• _Directions_
From the line containing "Click the животный accord bar" to the line containing "Task: Click the May earnings E marker" in the records below, set down every line exactly as it stands, both ends included, and skip the pictures.
═══ Source information ═══
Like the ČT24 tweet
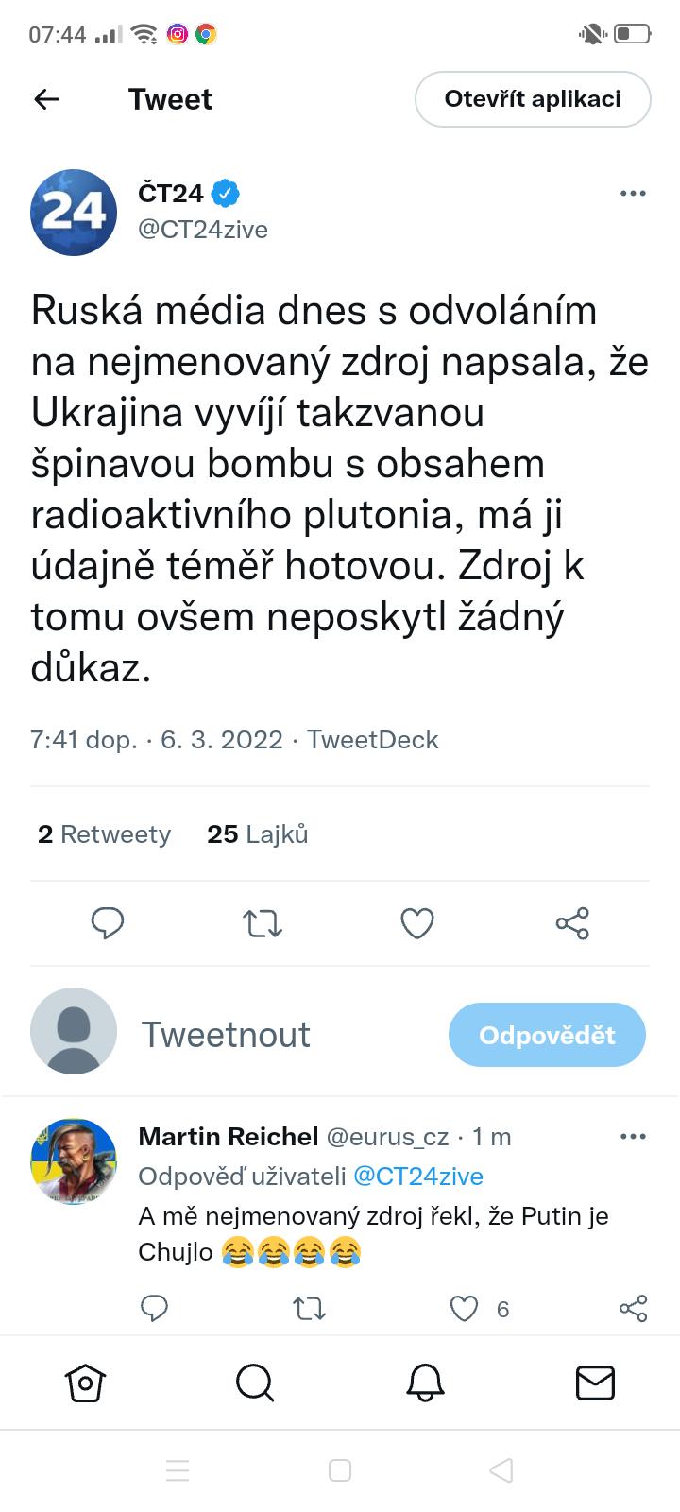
═══
═══ Source information ═══
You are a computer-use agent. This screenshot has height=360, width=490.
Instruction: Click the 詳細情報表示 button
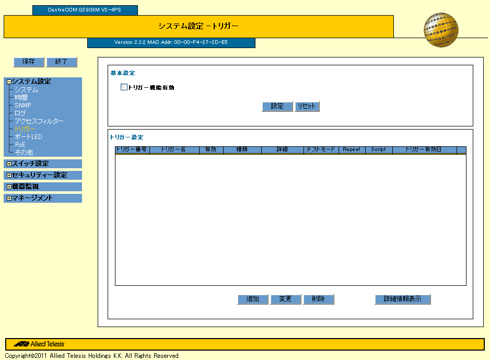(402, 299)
═══
═══ Source information ═══
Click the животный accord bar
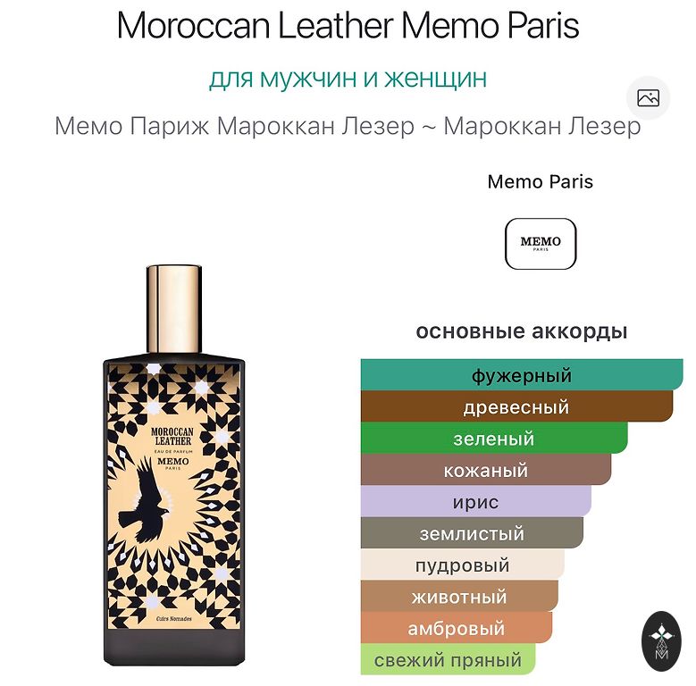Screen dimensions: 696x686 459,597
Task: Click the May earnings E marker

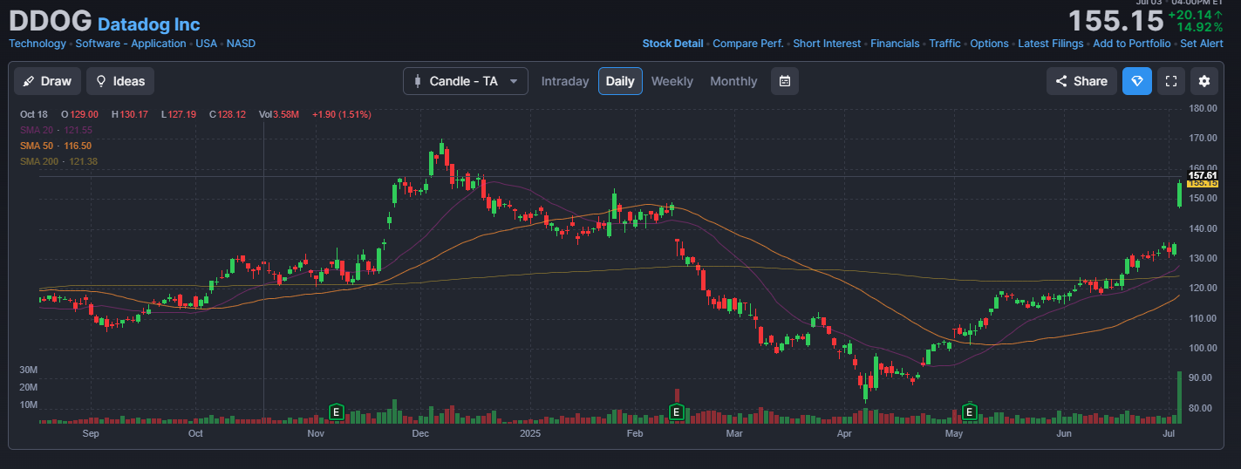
═══
• _Task response_
Click the животный accord bar
Screen dimensions: 696x686 459,597
Task: Click the May earnings E marker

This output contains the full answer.